Now, however, Fleck is a little gloomy himself, saying that if Arizona fails to approve a drought plan, it will mean “chaos” on the river.
That’s even though he expects the Interior Department, which oversees the Bureau of Reclamation, to impose a plan that’s not much different from what Arizona and the other Western states have been discussing.
Without a plan, instead of Arizona having stepped up and voluntarily agreed to take cuts, “Arizona is being forced to take cuts that appear to be against Arizona’s will,” said Fleck, now director of the University of New Mexico Water Resources Research Program. “That creates an element of chaos. There has to be collaborative process to figure out how you are going to use less Colorado river.”
Beyond that, his own optimism would be tempered. The state’s failure to adopt a drought plan would suggest “that I misunderstood Arizona’s willingness and ability to come to terms with the reality that Arizona needs to use less water.”
Feds could cut Ariz. water supply more
If Arizona doesn’t approve a drought plan, “we are back to square one,” said Dave White, a longtime Arizona State University water researcher.
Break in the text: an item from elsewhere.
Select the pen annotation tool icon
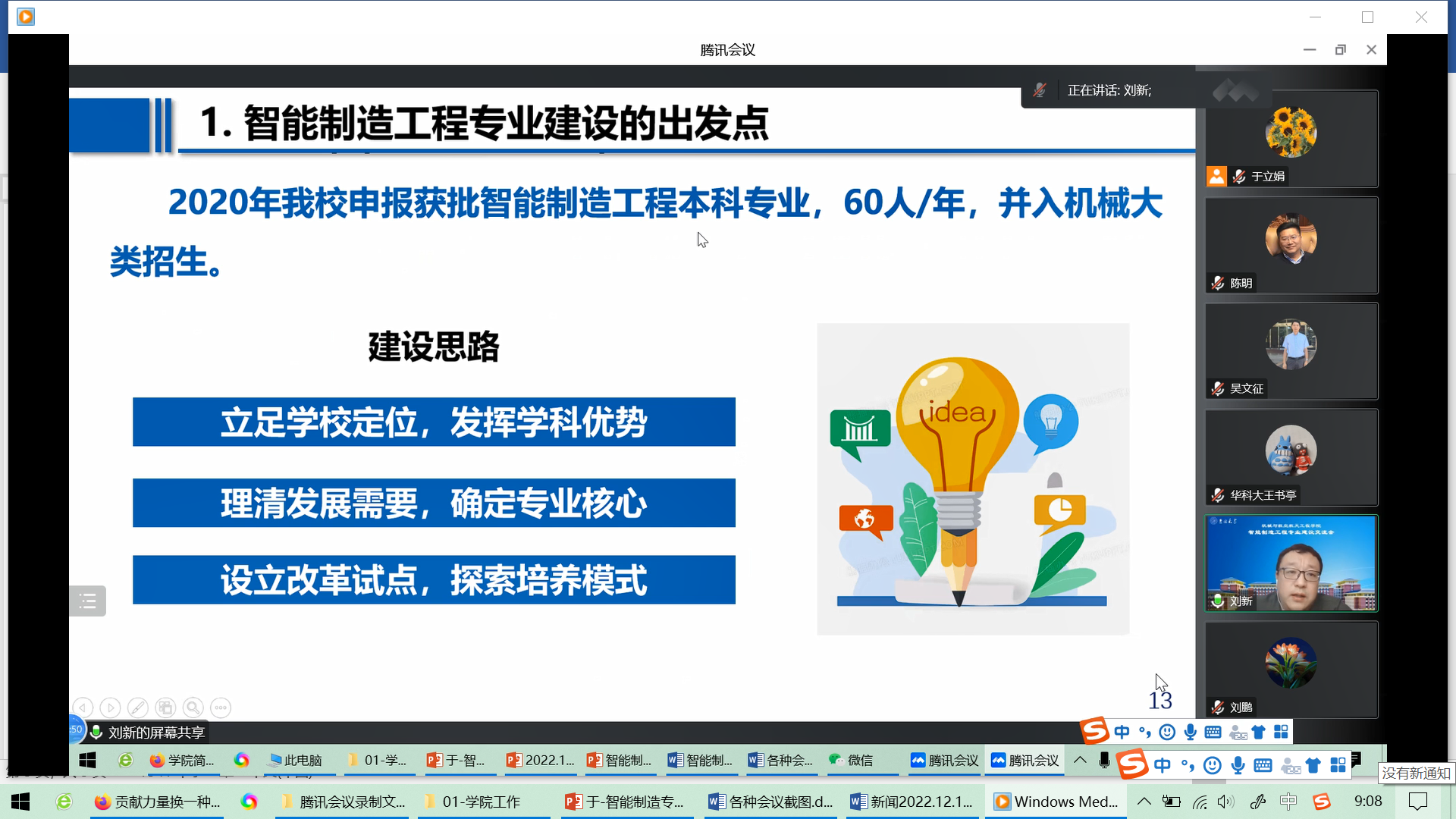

Under the existing, 2007 guidelines for managing shortages on the river, Arizona is due to lose 320,000 acre feet of water when Mead drops below 1,075 at the end of a calendar year and the first shortage is declared.
But under a federal takeover, Burman could easily take 500,000 acre feet from Arizona to try to keep Mead whole, “or it could be worse — 600,000 or 700,000,” said White, director of ASU’s Decision Center for a Desert City.
“Certainly we have seen the Trump administration act in ways that seem less than rational,” White said, referring for one to the president’s threat to withdraw emergency disaster funds from California because he disliked the state’s wildfire policies so much.
“I don’t think it’s beyond reason,” White said, “for this administration to act in ways beyond predictable on the river.”